DATASET EXCERPTS:
========

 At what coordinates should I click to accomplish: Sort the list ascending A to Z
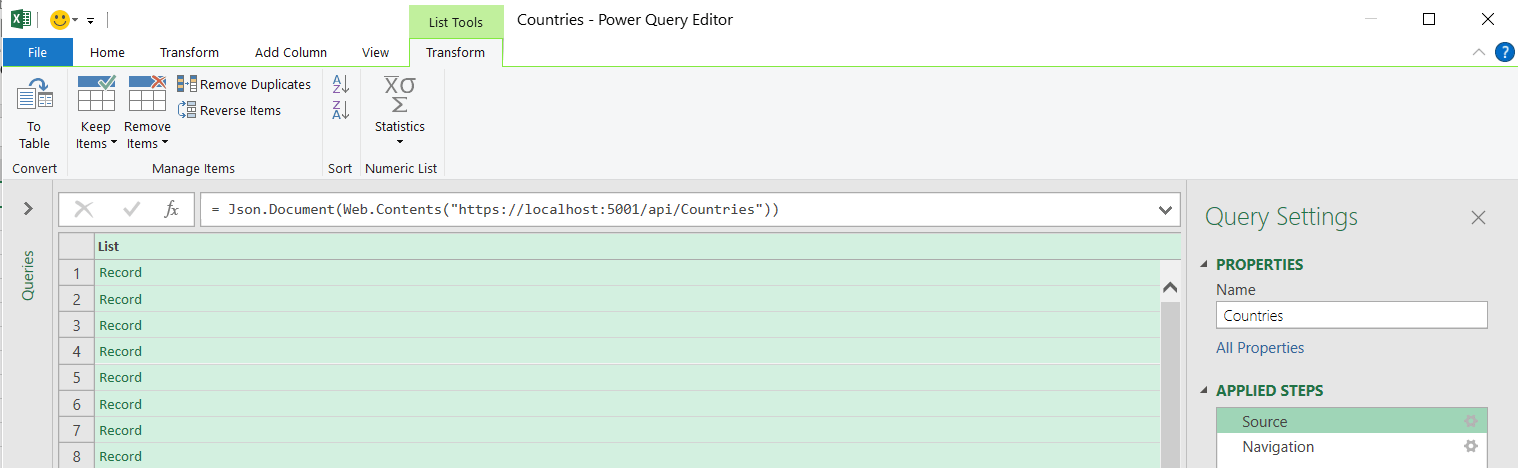pos(340,85)
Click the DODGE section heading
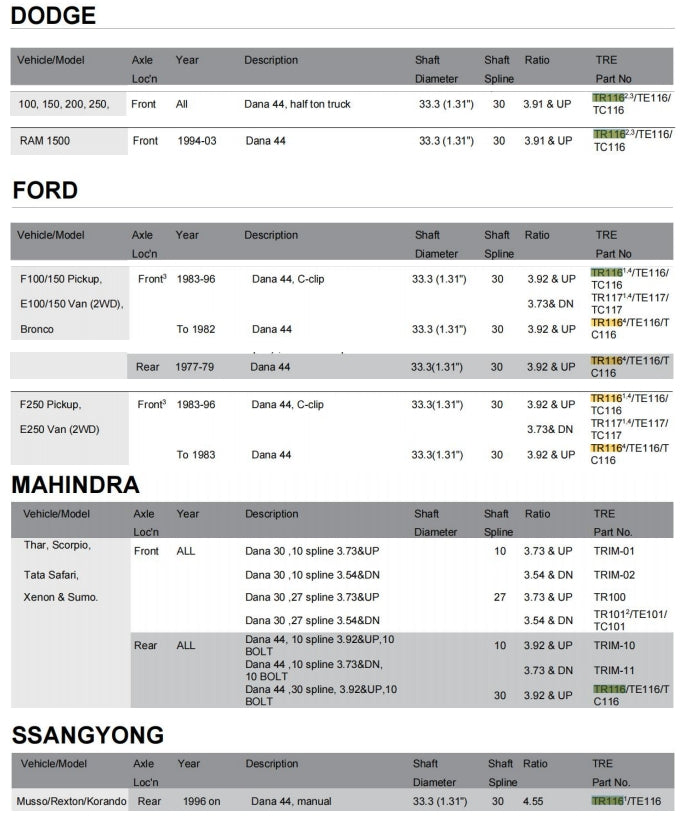Image resolution: width=689 pixels, height=824 pixels. [54, 15]
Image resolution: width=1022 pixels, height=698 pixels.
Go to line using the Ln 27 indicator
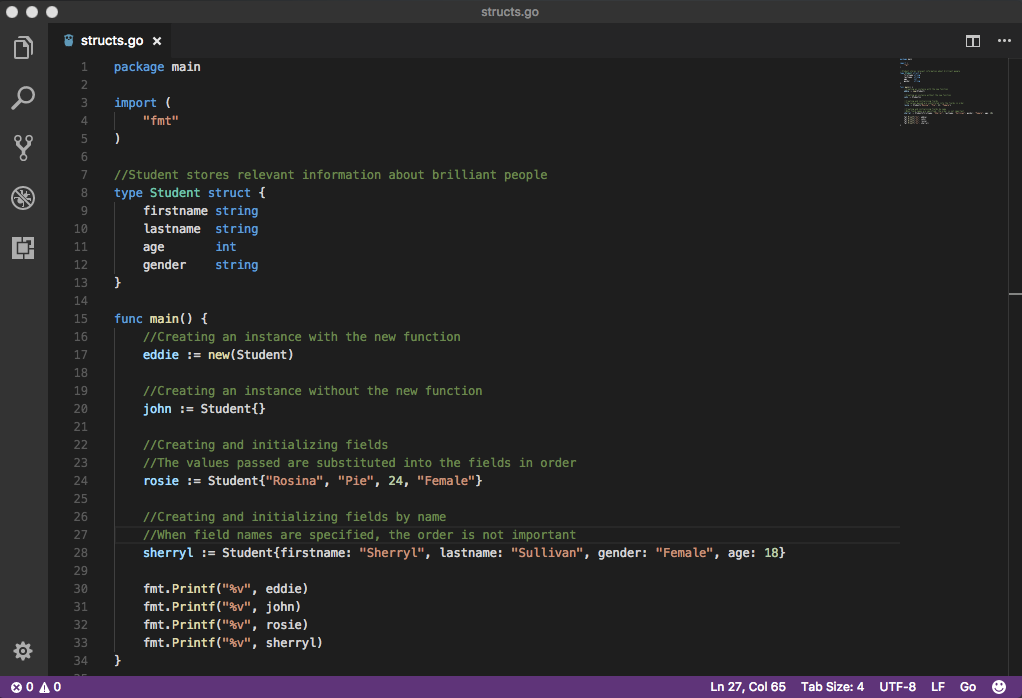[748, 687]
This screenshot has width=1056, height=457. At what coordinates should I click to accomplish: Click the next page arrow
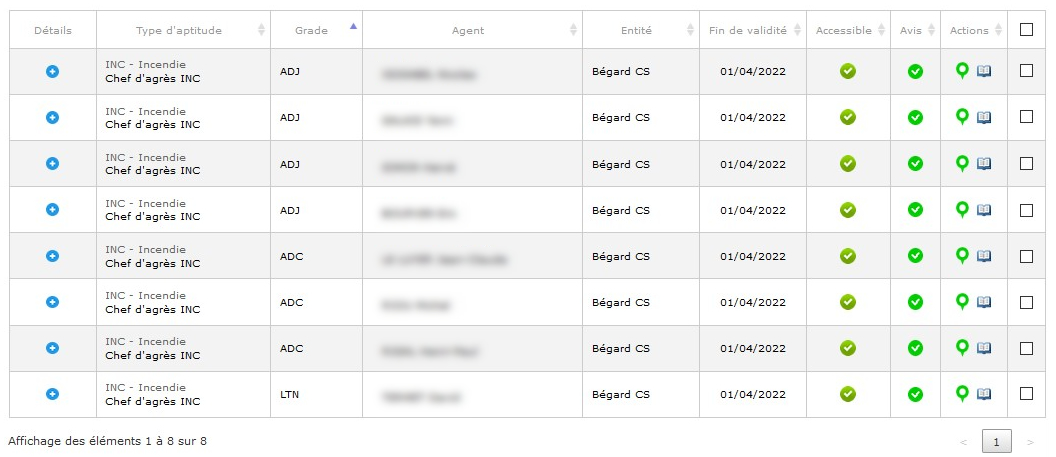[x=1030, y=442]
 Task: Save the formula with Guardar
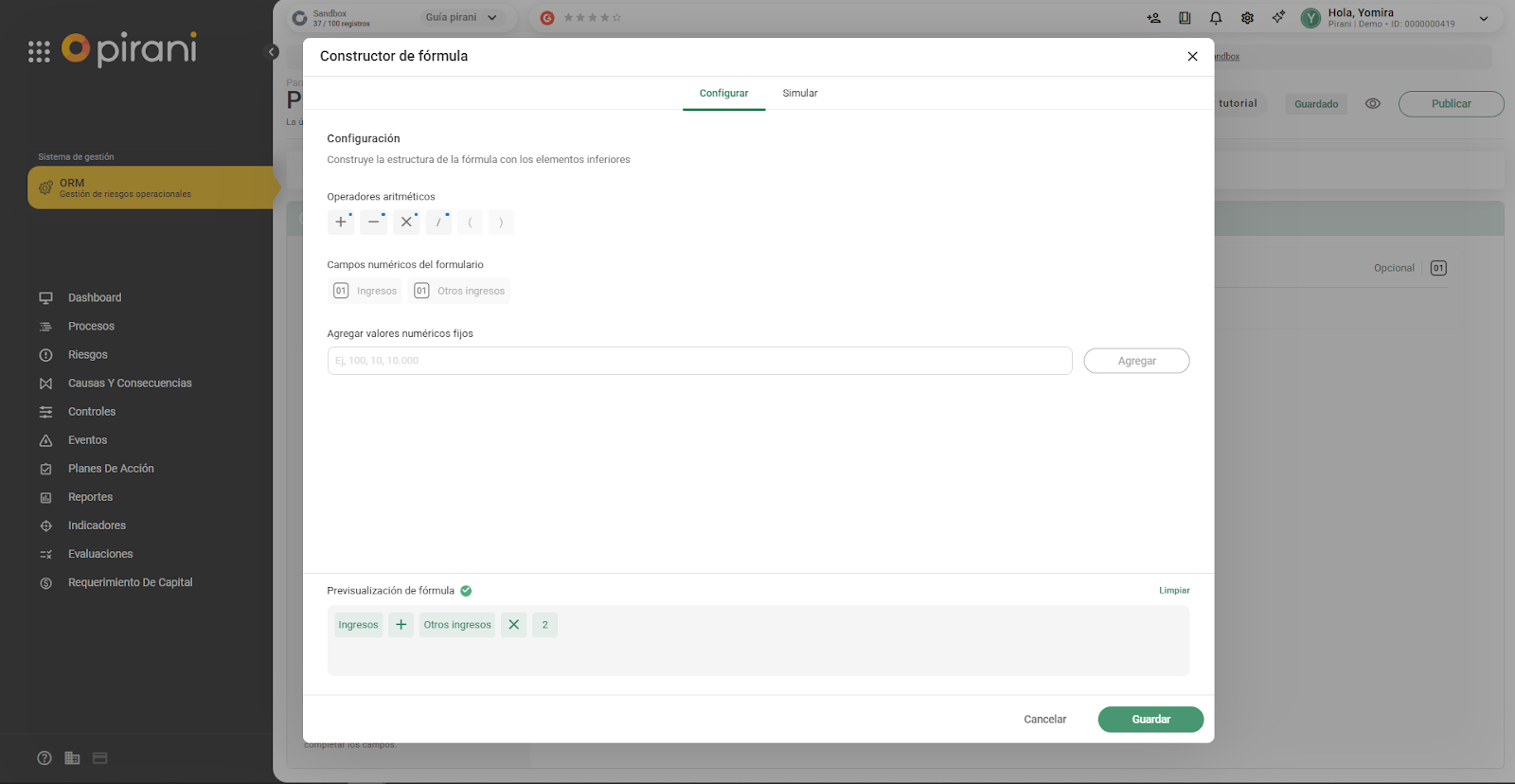point(1150,720)
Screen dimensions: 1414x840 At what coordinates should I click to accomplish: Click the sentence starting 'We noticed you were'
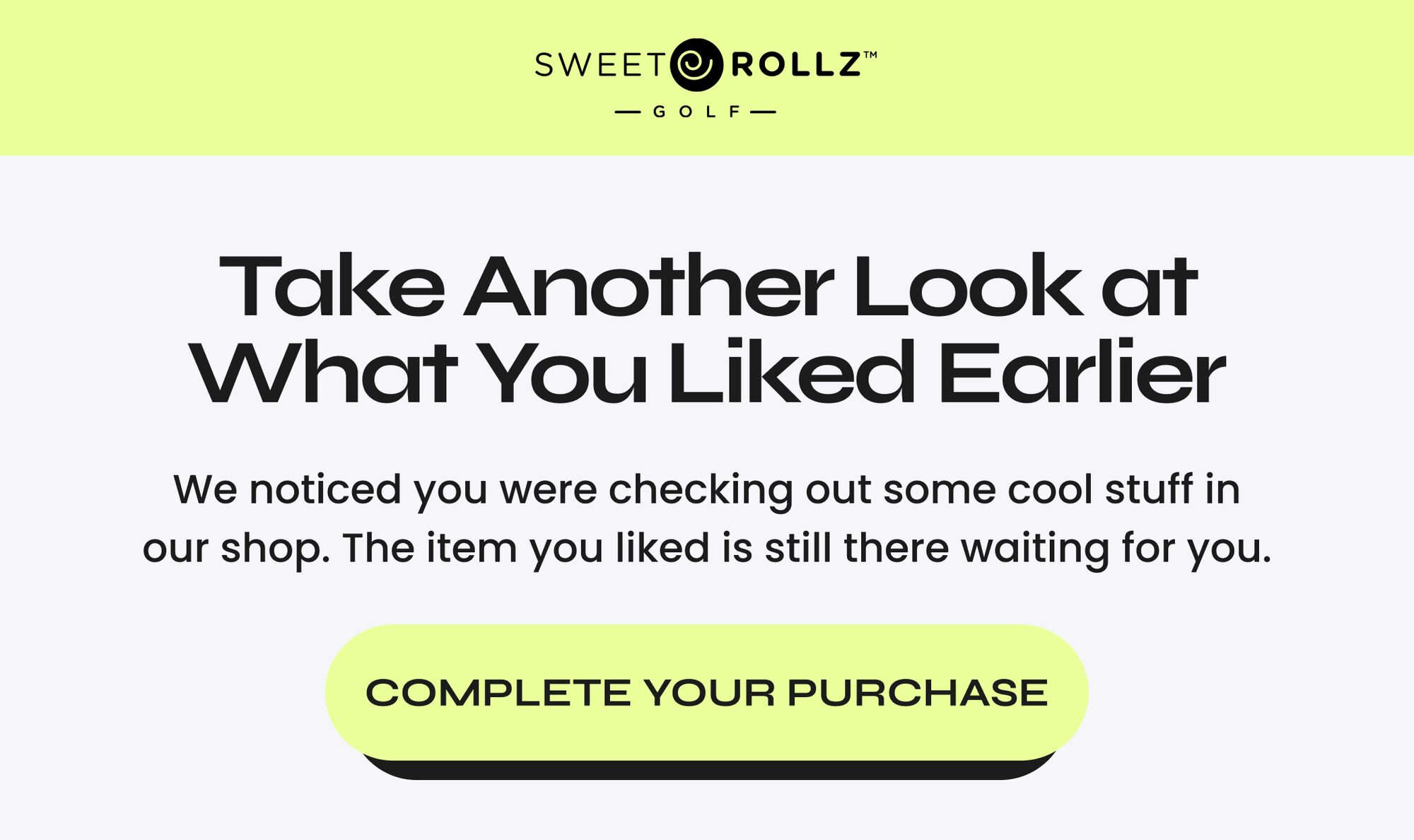707,490
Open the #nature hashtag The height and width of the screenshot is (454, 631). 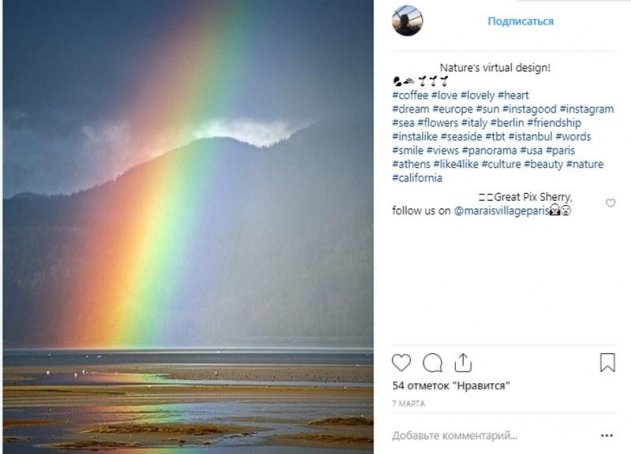(585, 164)
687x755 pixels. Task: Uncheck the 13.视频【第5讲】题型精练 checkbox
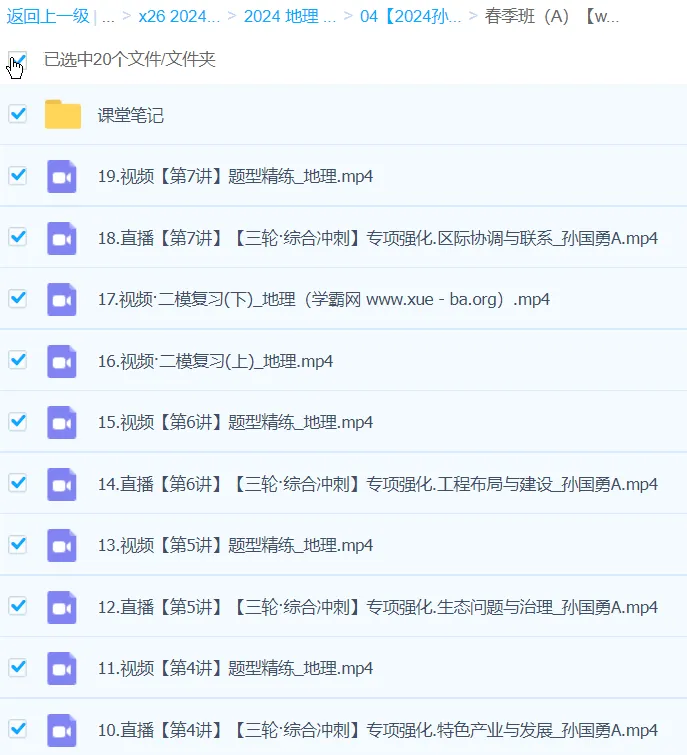click(17, 544)
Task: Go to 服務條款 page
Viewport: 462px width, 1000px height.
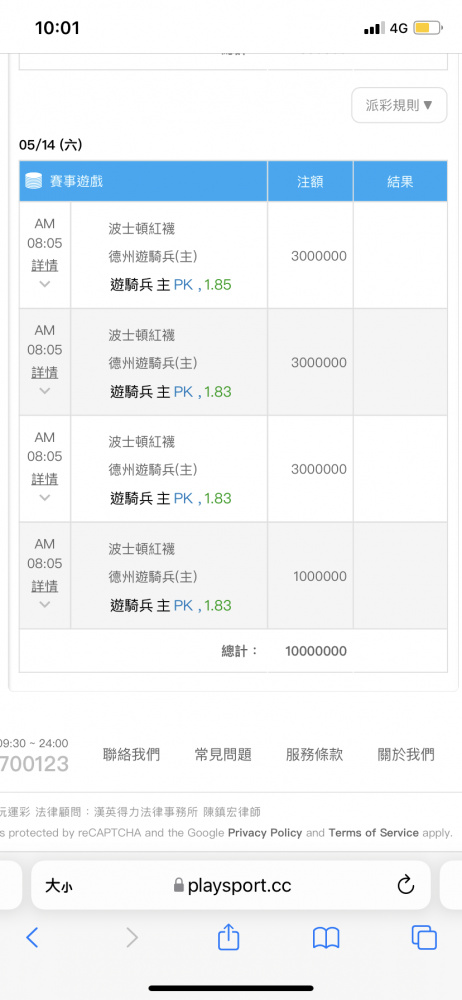Action: point(315,755)
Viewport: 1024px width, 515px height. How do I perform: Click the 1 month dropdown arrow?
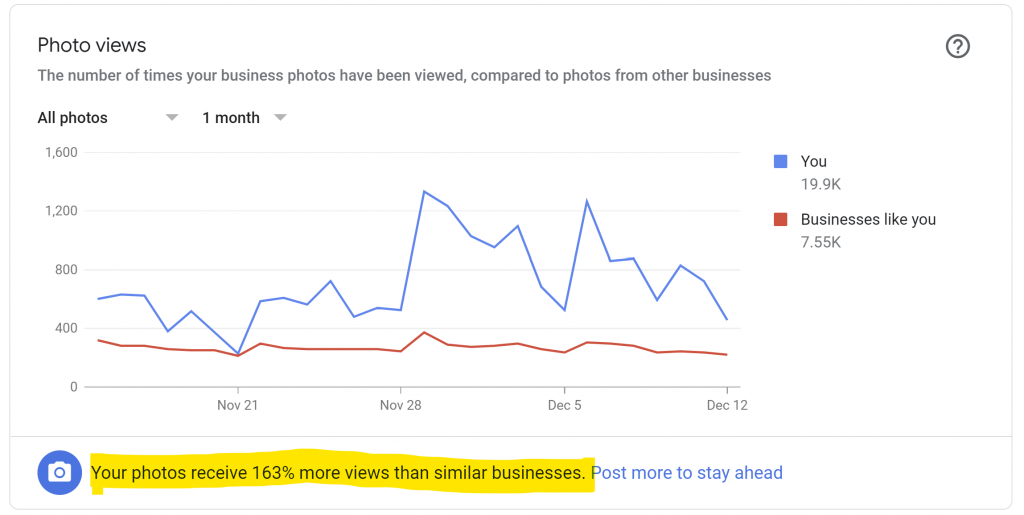tap(281, 118)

========

A word-for-word copy is needed of the lines from the line holding "Viewport: 1024px width, 515px" through the end of the records, both included, excluding every picture.

Viewport: 1024px width, 515px height. How do I perform: Click the 1 month dropdown arrow?
tap(281, 118)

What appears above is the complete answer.